What you should do => Go through the data and copy each line where the word "Given" shows up.

*** Opening of Input records ***

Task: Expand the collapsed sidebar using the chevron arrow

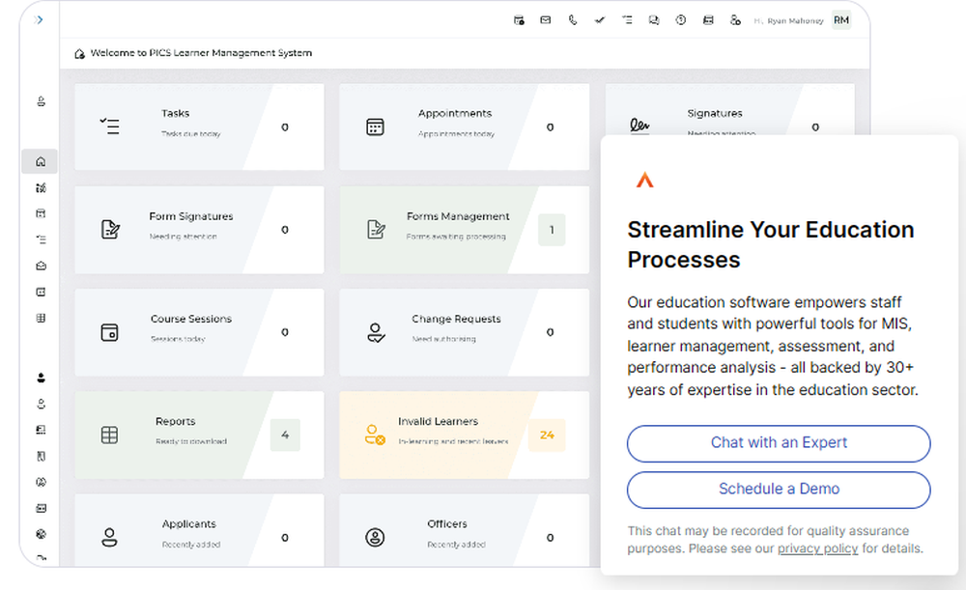Action: click(x=38, y=19)
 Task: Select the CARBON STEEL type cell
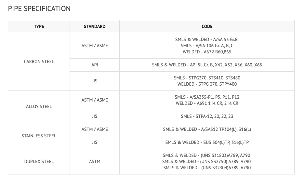(39, 62)
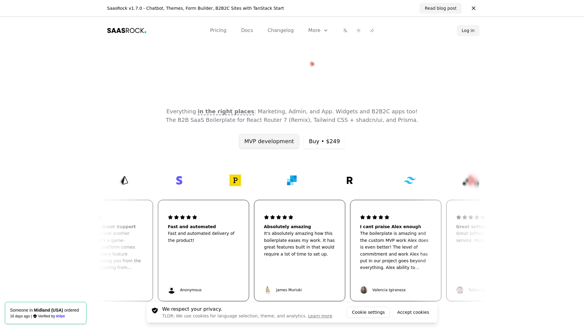Image resolution: width=584 pixels, height=329 pixels.
Task: Select the blue SendGrid squares logo
Action: coord(292,180)
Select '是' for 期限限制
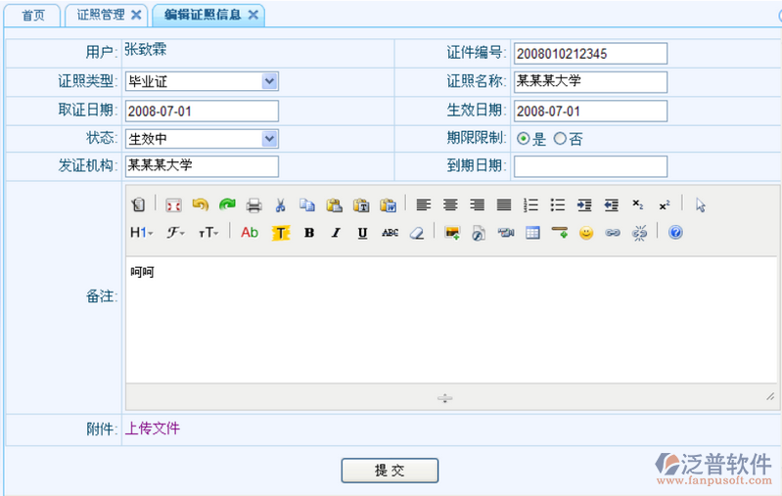782x496 pixels. (524, 139)
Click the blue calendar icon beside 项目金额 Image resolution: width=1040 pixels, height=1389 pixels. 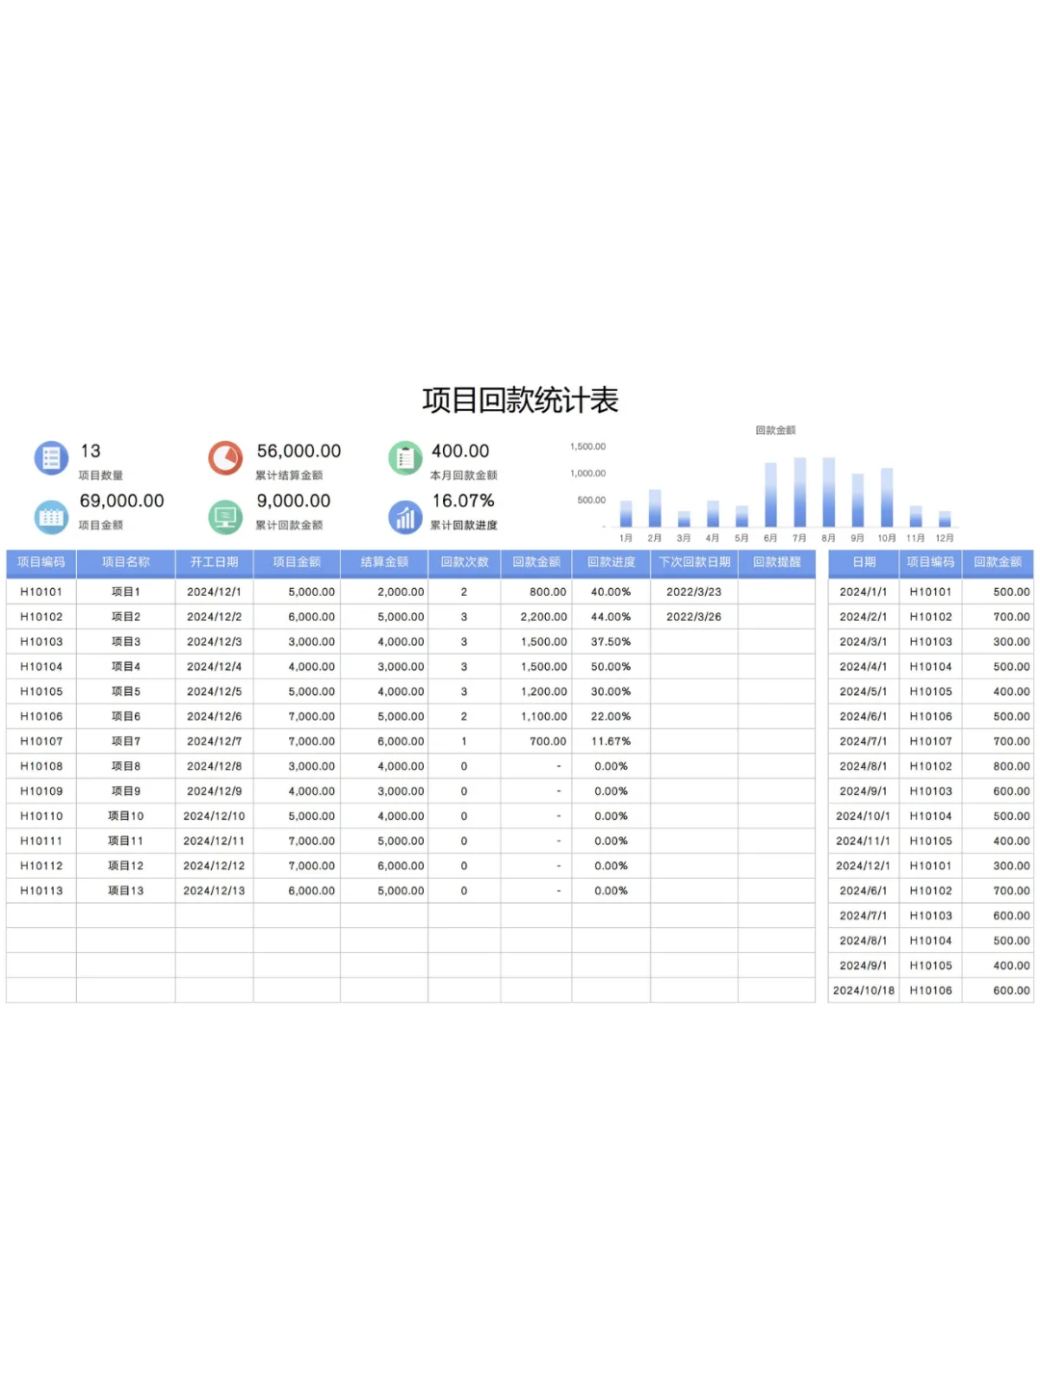[49, 515]
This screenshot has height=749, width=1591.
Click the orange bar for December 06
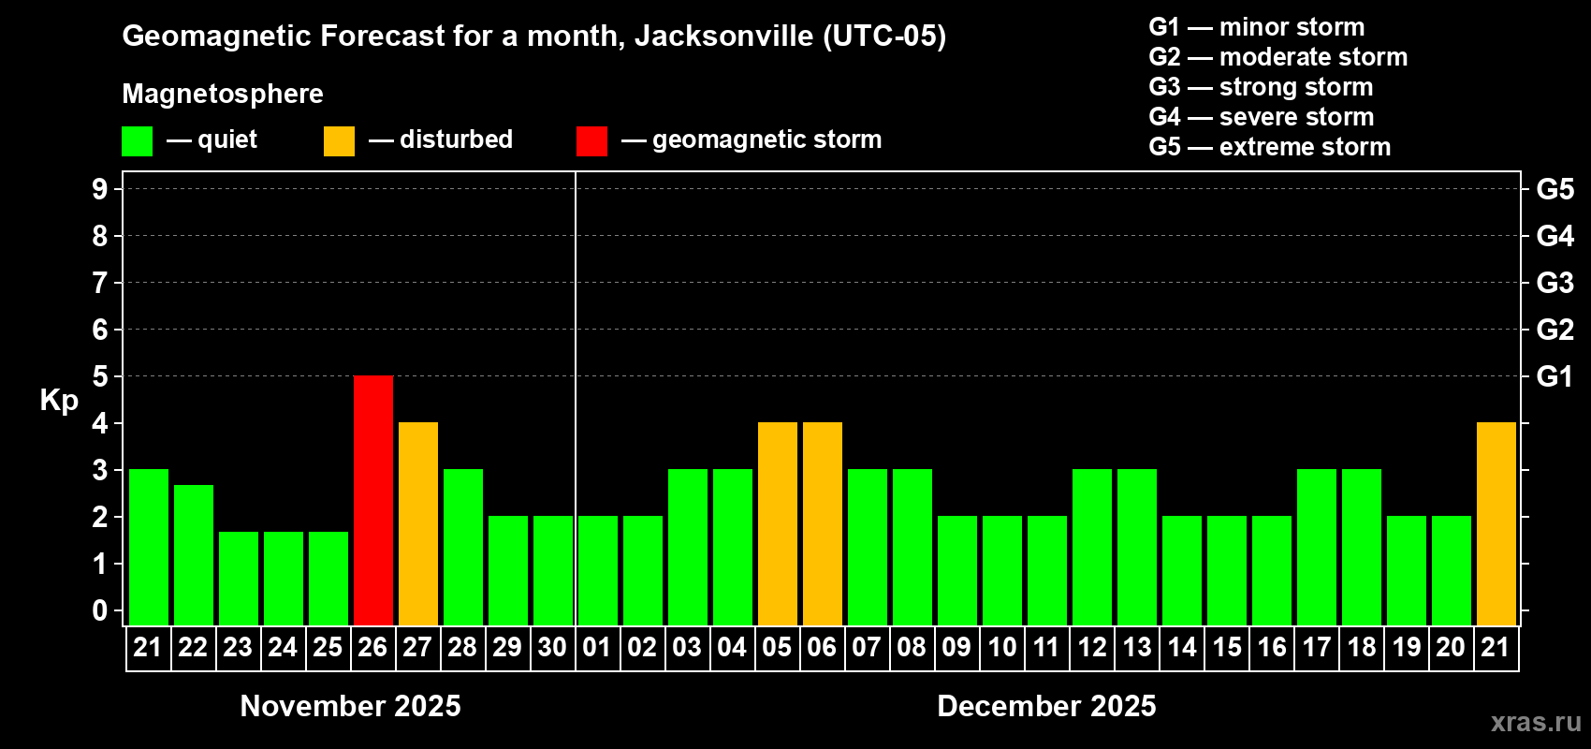point(823,523)
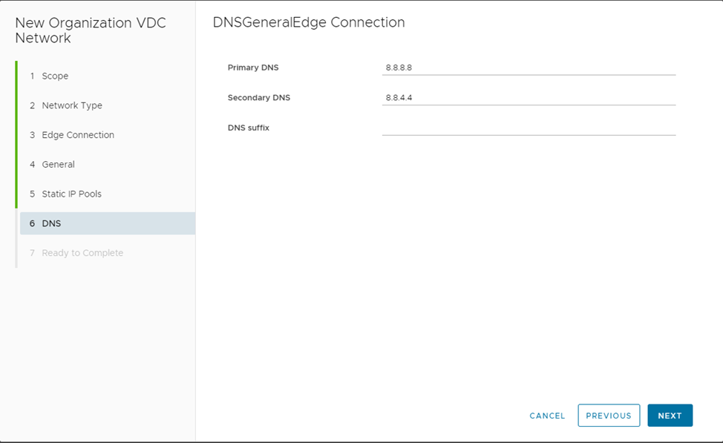Jump to Edge Connection step

[x=77, y=135]
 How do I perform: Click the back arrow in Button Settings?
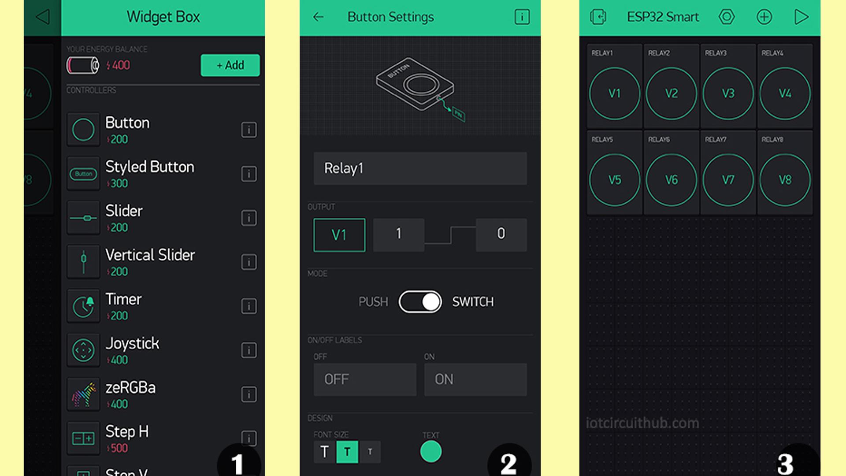pos(319,16)
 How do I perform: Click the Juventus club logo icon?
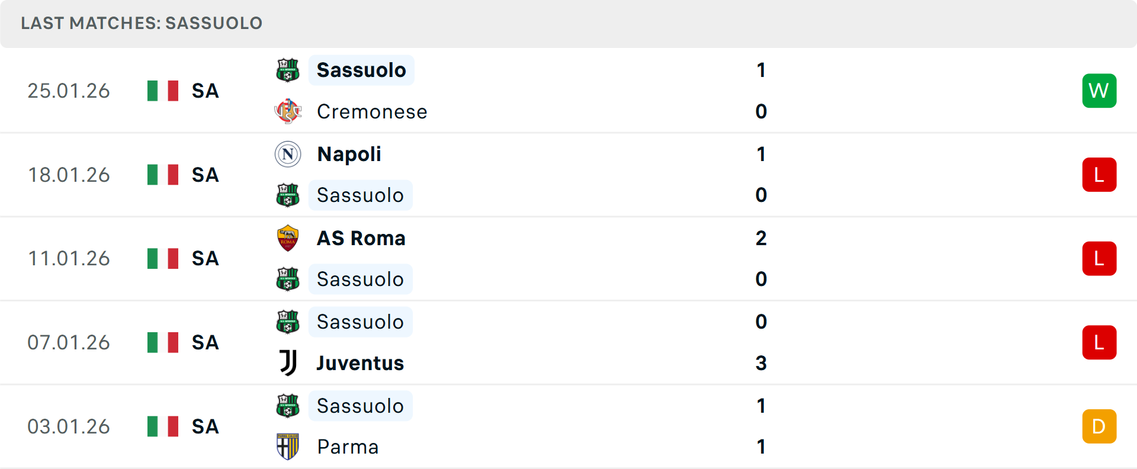288,363
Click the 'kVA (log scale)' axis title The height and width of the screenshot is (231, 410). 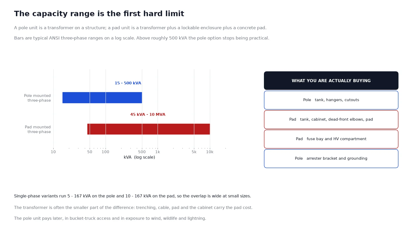coord(139,157)
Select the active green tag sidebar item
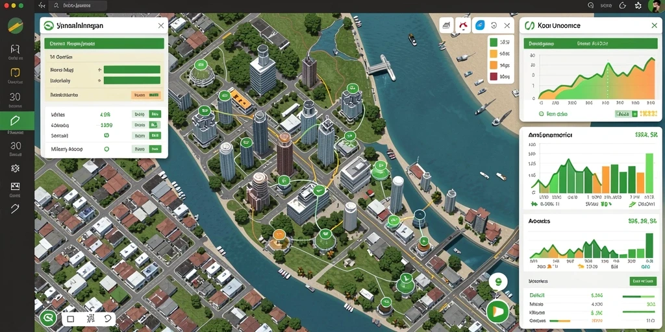Image resolution: width=665 pixels, height=332 pixels. coord(17,121)
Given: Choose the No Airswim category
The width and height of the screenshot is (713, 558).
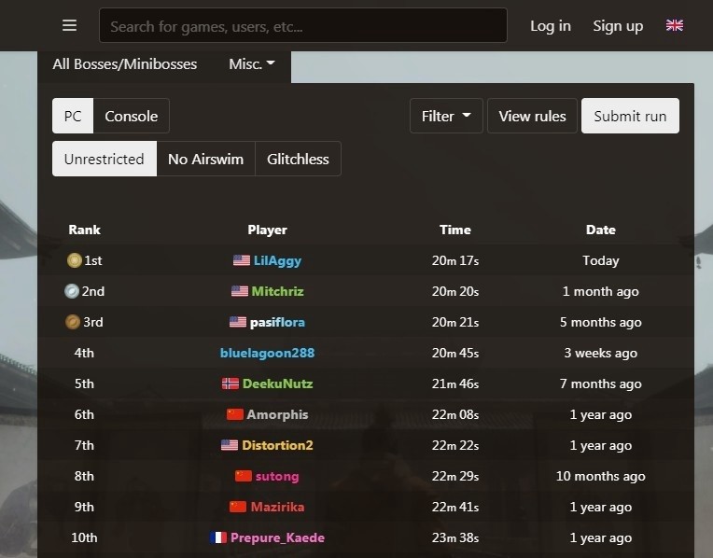Looking at the screenshot, I should point(205,160).
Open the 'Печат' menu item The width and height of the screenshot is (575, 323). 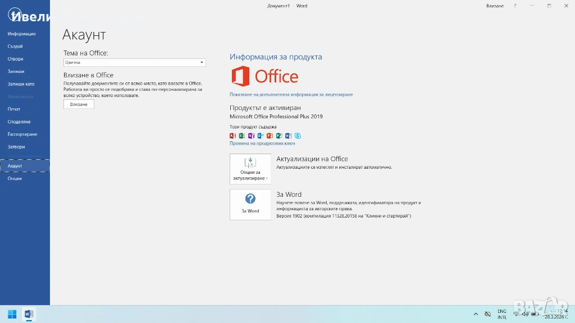(x=14, y=109)
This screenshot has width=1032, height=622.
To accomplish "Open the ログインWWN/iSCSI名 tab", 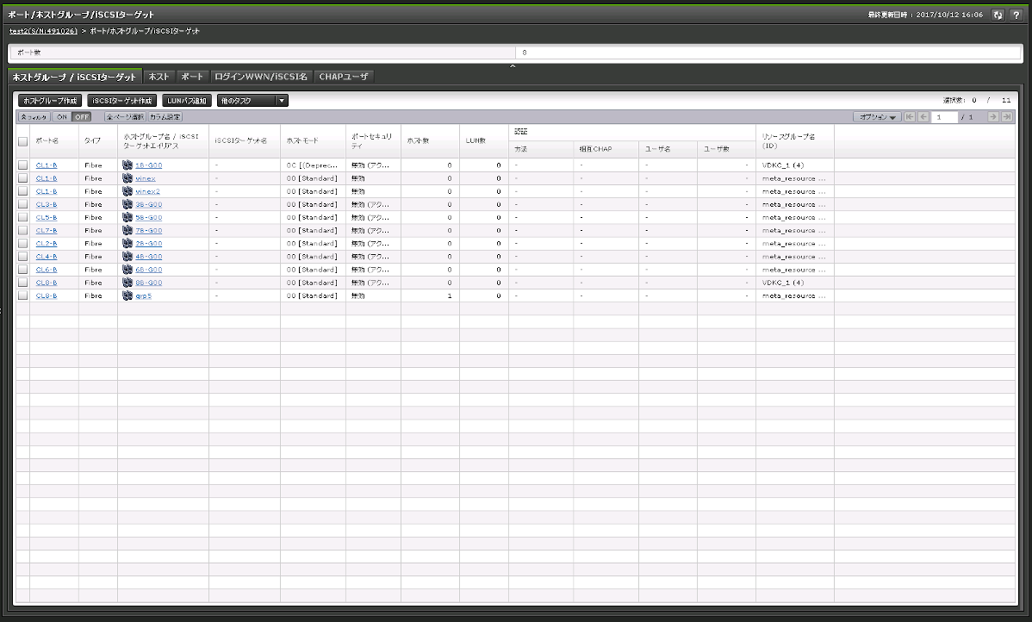I will tap(261, 77).

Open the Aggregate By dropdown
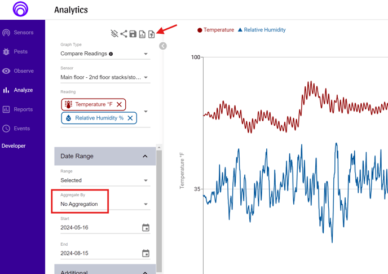105,204
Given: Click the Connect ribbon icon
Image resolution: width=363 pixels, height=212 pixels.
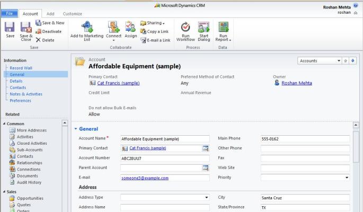Looking at the screenshot, I should tap(113, 26).
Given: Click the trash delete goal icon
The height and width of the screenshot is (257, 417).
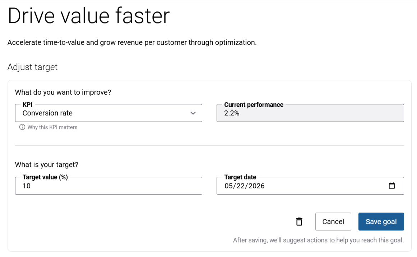Looking at the screenshot, I should (299, 222).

*** Close of Input records ***

Written reply =>
Given: Choose the No Airswim category
Given: Click the Connect ribbon icon
Given: Click the trash delete goal icon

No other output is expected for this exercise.